Быт его заметно благоустраивался, и Евтушенко был вовсе не против прочных знаков уюта и некоторых эффектов интерьера, тем более что он сам привозил из поездок экзотические сувениры и не был равнодушен ко всяким там штучкам и вещичкам. На его рабочем столе рядом с пишмашинкой стоял плюшевый кенгуренок. Он лишь в 1969-м переберется в элитную высотку на Котельнической набережной, куда ему на новоселье авантажный Бернес принесет голубой унитаз.

В июне 1966-го у него гостил Бродский, приехав в обществе Аксенова. Это было неспроста: Аксенов полюбил стихи Бродского и его самого. Случайным соглядатаем знаменательного события был молодой Виктор Ерофеев:

…неслыханный джин с тоником потек в четыре горла… Евтушенко открыл ящик письменного стола… там валялись невиданные зеленые деньги… курили только Winston… тут Бродский вставил, что ему в деревенскую ссылку слали Kent… ящиками… он обклеил Kent’ом стены… это тоже произвело впечатление… хотелось быть тоже сосланным в ссылку… под утро для меня нашлась работа… с грехом пополам я переводил им лестные американские статьи о них же самих из толстого профферского три-квотерного журнала… некоторые лестные эпитеты я на ходу придумывал сам, из чистого умиления… меня удивило, как плохо все трое знали английский…

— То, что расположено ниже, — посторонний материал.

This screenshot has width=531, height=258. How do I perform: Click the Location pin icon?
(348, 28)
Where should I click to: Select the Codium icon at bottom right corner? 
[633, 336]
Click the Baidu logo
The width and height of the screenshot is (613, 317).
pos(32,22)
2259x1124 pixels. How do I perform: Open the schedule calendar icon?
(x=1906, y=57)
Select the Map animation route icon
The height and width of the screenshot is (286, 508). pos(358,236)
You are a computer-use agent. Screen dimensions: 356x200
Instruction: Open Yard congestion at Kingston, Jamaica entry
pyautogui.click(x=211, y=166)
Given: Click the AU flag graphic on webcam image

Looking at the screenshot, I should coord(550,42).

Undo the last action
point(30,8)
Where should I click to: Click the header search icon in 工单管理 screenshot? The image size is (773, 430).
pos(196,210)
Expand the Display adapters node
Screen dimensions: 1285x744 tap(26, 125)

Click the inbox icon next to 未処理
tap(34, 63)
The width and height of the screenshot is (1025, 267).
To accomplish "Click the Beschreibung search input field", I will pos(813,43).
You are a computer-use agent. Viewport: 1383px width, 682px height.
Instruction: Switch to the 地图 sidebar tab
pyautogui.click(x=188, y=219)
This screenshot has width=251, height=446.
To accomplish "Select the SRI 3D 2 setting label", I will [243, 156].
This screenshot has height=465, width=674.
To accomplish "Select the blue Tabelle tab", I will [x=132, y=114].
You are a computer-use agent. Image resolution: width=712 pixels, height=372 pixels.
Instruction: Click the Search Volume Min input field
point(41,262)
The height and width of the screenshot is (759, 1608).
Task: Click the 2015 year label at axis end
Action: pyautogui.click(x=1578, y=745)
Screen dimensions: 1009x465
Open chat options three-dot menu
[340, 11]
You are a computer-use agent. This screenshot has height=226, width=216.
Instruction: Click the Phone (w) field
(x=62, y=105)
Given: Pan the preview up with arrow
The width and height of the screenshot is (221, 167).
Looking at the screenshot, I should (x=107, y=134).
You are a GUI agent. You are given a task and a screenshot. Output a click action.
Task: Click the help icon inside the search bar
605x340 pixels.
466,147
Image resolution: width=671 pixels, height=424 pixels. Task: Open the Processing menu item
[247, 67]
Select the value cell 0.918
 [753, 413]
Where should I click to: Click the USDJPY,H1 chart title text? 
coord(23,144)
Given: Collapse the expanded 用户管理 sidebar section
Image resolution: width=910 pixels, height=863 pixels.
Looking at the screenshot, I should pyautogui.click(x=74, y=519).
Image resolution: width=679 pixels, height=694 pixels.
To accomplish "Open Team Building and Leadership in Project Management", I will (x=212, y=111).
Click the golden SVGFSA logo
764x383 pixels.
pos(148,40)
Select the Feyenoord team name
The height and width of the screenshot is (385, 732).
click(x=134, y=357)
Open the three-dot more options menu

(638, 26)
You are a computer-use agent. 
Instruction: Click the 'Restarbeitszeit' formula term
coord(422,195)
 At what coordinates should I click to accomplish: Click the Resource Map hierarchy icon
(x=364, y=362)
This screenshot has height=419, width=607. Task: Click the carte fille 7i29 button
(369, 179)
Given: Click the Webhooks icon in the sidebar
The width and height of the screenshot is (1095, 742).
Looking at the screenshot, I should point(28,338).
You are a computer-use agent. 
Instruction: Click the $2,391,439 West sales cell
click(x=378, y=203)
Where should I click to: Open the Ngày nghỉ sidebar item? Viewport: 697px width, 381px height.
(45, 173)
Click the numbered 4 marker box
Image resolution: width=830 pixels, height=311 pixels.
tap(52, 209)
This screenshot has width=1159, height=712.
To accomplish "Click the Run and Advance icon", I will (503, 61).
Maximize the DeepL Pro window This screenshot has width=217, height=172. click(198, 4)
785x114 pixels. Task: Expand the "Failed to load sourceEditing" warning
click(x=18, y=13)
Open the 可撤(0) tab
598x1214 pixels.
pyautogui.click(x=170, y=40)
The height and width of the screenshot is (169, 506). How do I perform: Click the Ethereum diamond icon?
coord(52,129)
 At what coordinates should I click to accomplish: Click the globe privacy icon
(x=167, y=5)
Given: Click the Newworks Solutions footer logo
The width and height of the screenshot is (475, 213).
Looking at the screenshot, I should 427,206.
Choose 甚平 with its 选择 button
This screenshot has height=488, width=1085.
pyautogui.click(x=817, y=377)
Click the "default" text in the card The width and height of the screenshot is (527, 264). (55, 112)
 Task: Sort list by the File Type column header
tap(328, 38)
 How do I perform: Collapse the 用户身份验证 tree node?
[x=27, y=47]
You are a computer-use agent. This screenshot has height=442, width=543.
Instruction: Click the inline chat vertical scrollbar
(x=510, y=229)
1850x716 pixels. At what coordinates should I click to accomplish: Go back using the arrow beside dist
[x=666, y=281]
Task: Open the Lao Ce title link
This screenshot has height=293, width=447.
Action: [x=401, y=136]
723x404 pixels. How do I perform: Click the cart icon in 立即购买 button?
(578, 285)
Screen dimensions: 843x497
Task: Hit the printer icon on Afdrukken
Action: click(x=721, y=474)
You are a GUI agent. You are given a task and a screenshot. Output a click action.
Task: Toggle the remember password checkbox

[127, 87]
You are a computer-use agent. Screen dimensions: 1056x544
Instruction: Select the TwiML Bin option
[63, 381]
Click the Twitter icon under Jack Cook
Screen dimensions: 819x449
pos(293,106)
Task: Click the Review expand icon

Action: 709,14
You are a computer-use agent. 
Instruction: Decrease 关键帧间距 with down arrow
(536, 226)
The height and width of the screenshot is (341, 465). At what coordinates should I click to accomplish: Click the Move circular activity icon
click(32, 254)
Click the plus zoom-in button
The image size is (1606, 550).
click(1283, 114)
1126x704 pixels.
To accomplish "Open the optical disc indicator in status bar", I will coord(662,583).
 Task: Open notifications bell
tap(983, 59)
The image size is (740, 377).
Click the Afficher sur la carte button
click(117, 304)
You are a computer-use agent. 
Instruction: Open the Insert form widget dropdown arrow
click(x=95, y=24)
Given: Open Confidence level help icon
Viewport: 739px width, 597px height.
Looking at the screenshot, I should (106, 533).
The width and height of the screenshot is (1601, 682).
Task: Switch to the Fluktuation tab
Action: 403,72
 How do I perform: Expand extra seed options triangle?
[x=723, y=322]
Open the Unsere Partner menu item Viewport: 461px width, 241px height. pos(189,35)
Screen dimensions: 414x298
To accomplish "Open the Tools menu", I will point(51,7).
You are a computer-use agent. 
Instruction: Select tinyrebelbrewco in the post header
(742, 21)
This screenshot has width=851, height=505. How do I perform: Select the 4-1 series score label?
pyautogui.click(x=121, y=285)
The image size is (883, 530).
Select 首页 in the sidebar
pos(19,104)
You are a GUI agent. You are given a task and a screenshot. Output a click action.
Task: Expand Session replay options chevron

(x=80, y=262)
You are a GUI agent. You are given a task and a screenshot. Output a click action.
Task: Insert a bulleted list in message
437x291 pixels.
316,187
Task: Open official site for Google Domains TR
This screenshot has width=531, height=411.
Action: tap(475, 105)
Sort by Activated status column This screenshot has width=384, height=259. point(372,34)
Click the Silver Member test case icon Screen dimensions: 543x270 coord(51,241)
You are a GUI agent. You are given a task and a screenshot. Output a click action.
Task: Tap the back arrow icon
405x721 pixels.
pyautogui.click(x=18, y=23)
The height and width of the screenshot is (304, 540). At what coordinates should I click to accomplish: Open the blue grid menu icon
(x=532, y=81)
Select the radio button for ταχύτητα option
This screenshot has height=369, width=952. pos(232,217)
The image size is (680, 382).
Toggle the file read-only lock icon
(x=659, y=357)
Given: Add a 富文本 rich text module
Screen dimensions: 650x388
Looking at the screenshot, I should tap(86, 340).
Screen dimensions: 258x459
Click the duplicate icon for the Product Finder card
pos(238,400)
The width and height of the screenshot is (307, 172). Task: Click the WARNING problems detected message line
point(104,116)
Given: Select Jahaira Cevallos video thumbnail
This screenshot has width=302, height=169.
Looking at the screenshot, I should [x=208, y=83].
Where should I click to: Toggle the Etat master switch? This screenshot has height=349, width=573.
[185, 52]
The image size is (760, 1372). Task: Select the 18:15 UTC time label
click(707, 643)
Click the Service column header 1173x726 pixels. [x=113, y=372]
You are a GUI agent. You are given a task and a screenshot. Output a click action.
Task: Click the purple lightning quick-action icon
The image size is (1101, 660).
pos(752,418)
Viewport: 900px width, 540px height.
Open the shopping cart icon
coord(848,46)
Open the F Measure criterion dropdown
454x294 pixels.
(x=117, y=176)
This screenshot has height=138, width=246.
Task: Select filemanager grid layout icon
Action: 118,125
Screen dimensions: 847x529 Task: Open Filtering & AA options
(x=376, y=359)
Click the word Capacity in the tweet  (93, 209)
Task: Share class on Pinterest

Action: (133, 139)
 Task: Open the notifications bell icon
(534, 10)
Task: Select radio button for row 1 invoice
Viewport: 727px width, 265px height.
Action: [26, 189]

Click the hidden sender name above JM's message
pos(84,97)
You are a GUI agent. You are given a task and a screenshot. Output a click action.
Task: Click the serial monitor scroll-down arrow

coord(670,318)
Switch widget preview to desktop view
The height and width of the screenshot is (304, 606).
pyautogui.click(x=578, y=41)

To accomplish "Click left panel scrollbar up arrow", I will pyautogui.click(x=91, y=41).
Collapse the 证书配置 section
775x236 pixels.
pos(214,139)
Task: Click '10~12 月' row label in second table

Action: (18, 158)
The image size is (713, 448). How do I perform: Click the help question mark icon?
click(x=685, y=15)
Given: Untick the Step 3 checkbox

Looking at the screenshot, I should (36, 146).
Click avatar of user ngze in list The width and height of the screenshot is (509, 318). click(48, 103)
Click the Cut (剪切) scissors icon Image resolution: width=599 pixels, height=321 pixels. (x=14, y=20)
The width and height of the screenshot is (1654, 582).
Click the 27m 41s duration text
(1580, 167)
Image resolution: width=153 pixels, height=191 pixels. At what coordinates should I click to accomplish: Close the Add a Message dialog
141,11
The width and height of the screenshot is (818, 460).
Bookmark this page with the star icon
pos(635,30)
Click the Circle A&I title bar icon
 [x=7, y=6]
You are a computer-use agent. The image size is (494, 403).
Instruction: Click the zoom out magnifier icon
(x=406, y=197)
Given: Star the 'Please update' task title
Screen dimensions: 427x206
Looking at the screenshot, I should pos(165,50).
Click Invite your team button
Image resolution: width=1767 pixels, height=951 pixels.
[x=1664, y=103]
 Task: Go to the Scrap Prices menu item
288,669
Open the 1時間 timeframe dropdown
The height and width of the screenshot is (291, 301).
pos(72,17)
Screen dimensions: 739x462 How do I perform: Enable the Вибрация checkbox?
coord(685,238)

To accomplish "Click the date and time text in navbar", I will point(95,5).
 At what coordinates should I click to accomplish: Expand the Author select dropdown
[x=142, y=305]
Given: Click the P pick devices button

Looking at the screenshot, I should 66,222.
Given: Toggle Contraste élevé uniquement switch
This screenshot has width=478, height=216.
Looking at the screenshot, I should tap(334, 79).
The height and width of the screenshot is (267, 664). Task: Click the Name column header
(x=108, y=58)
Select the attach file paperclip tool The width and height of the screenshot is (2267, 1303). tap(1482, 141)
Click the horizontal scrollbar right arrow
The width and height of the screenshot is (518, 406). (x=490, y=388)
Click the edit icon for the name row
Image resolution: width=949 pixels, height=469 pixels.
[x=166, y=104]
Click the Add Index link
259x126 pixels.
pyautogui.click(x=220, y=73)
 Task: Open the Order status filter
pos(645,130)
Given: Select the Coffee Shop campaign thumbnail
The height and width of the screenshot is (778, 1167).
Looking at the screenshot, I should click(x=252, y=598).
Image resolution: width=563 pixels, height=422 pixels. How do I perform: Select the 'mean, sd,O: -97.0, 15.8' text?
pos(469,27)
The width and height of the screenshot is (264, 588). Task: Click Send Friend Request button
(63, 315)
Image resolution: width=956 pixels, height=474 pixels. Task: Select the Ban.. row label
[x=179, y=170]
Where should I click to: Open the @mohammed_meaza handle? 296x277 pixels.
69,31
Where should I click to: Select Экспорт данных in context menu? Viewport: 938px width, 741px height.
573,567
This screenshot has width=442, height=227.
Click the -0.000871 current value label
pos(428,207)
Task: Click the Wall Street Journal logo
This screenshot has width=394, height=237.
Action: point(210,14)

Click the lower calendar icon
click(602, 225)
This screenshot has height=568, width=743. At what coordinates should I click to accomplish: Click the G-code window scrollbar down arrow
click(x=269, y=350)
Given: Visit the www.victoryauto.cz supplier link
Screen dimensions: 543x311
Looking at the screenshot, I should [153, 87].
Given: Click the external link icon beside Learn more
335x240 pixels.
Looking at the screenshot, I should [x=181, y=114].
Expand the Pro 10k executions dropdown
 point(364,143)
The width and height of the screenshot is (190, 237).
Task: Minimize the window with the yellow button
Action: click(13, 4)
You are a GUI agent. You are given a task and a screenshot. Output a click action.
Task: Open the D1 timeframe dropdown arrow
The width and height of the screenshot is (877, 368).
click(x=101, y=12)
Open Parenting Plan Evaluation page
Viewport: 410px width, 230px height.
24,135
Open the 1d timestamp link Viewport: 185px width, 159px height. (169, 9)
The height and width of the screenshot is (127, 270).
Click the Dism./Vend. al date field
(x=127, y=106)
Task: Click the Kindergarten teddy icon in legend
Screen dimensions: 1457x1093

В общем, хорошо посидели, и было это с вечера всю ночь до самого утра. Кто бы знал, что через 15 лет аксеновский роман «Ожог» будет встречен, уже в Америке, убийственной внутрииздательской рецензией Бродского?

Но мы говорили об имени. О том, что оно — влияет. Разлад между Евгением и Галей был виден и со стороны. Надо оговориться: мы прибегаем к имени Галя не из фамильярности: Галя в поэзии Евтушенко — имя, которое больше, чем имя. «До свидания, Галя и Миша», «До свидания, Галя!», «Я ехал по России вместе с Галей», посвящения «Гале». Это — знак. Но она была живой человек, и человек непростой. Его измены были частью его имени, и оно разбухало еще и от этого.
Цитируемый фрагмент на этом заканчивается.